Die neuen Managementstrukturen treten bereits per Anfang 2021 in Kraft. CEO von LGT Private Banking mit rund CHF 170 Milliarden an verwalteten Vermögen und 3200 Mitarbeitenden wird Olivier de Perregaux, seit 2001 CFO der LGT Group. Die weiteren Mitglieder der Geschäftsleitung sind Heinrich Henckel (Schweiz), Henri W. Leimer (Asien), Roland Schubert (Liechten- stein) sowie Michael Bürge (CFO), André Lagger (Financial Services) und Stephan Tanner (Front Solutions & Corporate Develop- ment).

LGT Capital Partners mit verwalteten Vermögen von mehr als CHF 60 Milliarden und über 550 Mitarbeitenden wird unverändert von Roberto Paganoni, CEO von LGT Capital Partners seit 2001, und seinem bewährten Führungsteam geleitet werden.

Für die Kundinnen und Kunden ergeben sich aufgrund der neuen Strukturen keine Veränderungen. LGT Private Banking wird auch künftig auf die Expertise und das Angebot von LGT Capital Partners zurückgreifen können, und das Fürstliche Portfolio als Flaggschiffprodukt wird weiterhin exklusiv den Kunden von LGT Private Banking zur Verfügung stehen.

Oberstes Führungsgremium im Zeichen der Kontinuität
Wie bereits mitgeteilt, fällt die Einführung der neuen Strukturen mit dem altersbedingten Rücktritt von S.D. Prinz Philipp von und zu Liechtenstein zusammen, der dem Stiftungsrat der LGT Group seit 2001 als Präsident vorsteht.

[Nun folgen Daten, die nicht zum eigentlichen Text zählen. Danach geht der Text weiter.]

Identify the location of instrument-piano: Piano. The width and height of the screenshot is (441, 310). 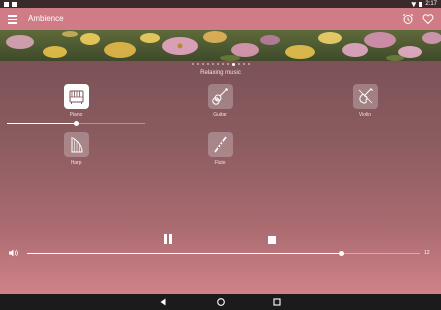
(76, 101).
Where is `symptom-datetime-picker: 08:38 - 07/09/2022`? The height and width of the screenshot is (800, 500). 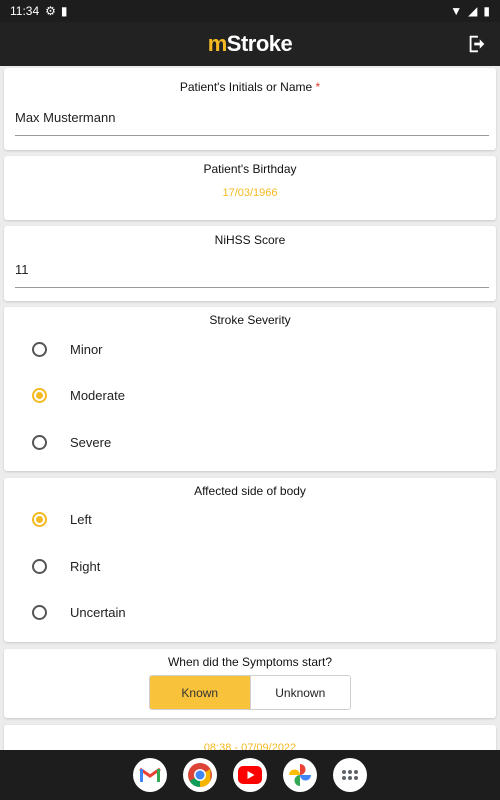
symptom-datetime-picker: 08:38 - 07/09/2022 is located at coordinates (250, 746).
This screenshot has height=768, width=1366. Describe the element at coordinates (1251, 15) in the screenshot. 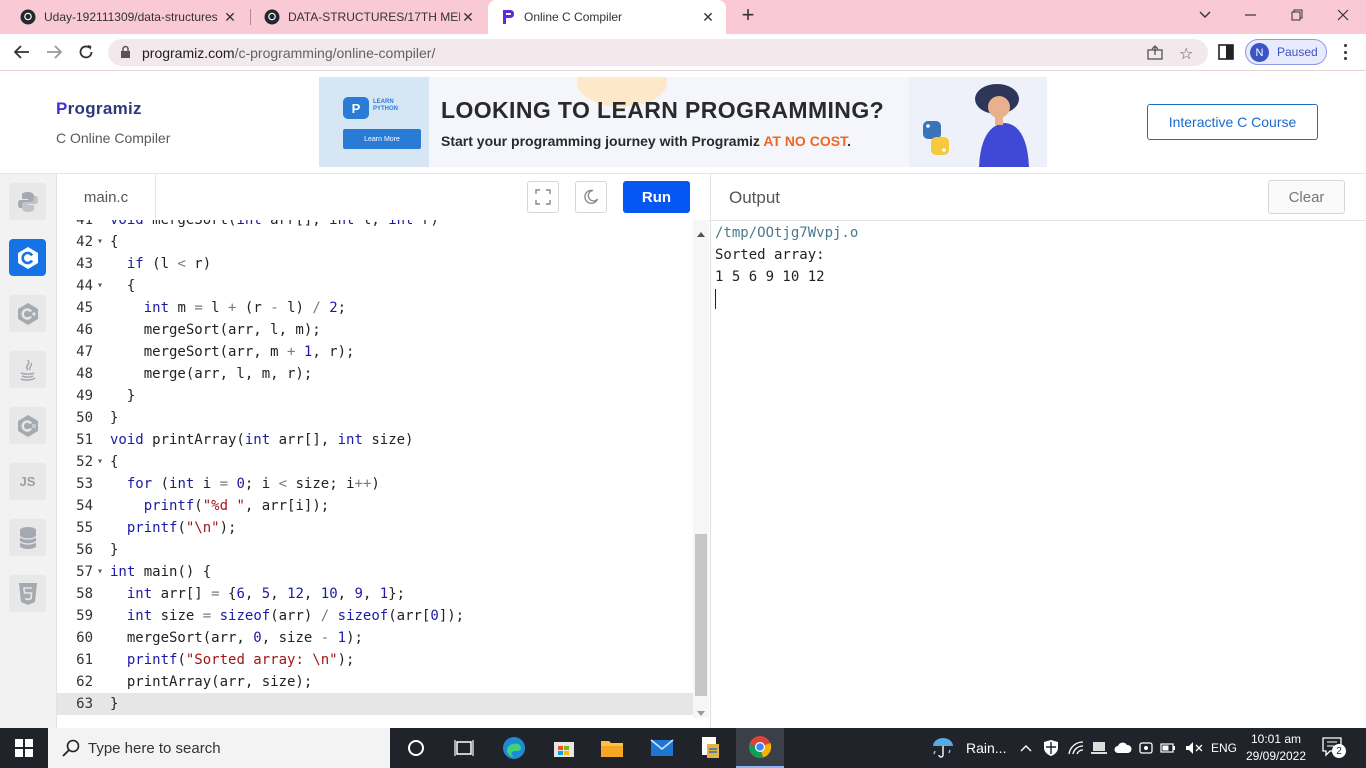

I see `minimize-icon` at that location.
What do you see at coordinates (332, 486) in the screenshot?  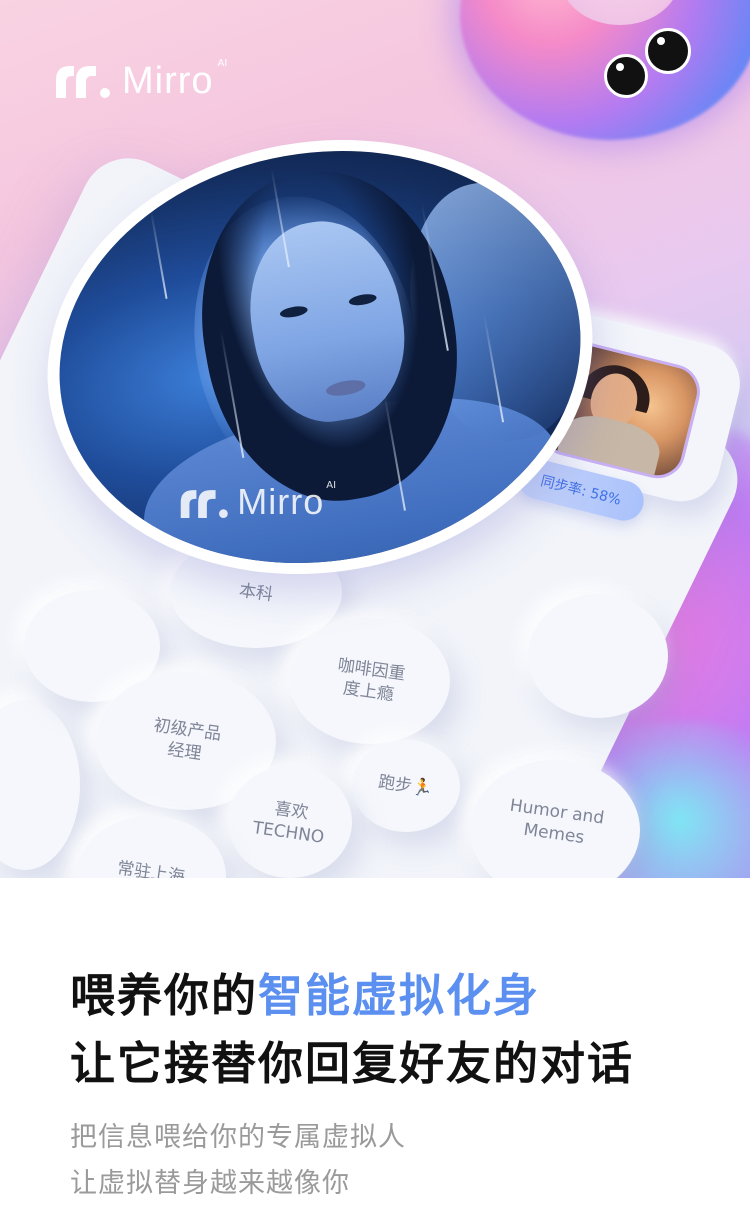 I see `watermark-ai: AI` at bounding box center [332, 486].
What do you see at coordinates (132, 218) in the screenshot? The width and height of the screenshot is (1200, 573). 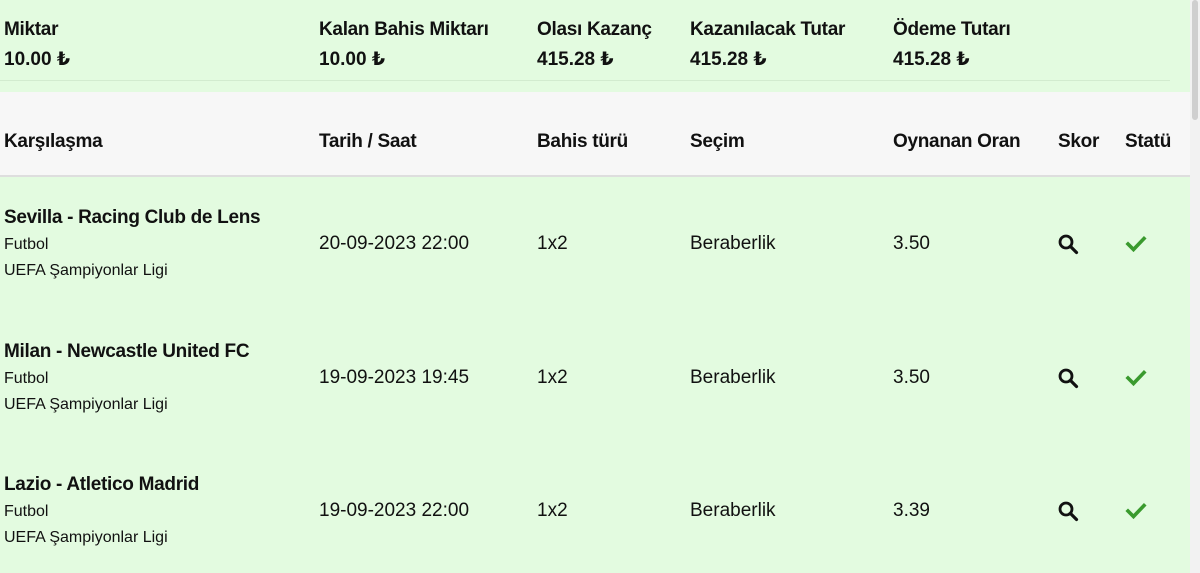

Als Honorary Chairman wird er der LGT weiterhin eng verbunden bleiben, und sein Amt als Präsident des Stiftungsrates der Gruppe wird per Anfang 2021 S.D. Prinz Max von und zu Liechtenstein übernehmen. Ab Anfang 2022, nach der geplanten Umsetzung der neuen rechtlichen Strukturen und der Auflösung der bisherigen Gruppenstruktur, wird S.D. Prinz Max von und zu Liechtenstein die Aufsichtsgremien der drei neuen Unternehmen präsidieren. Als weiteres Mitglied der Fürstenfamilie wird S.D. Prinz Hubertus von und zu Liechtenstein, seit 2017 Verwaltungsratsmitglied der LGT Banken in Liechtenstein und in der Schweiz, im Stiftungsrat der LGT Group bzw. künftig jenem von LGT Private Banking Einsitz nehmen. Denselben Gremien wird auch Thomas Piske angehören, der seit 2009 als CEO den LGT-Geschäftsbereich Private Banking mit grossem Erfolg geführt hat und damit über umfassende Erfahrung und Expertise im Bank- und Kundengeschäft verfügt.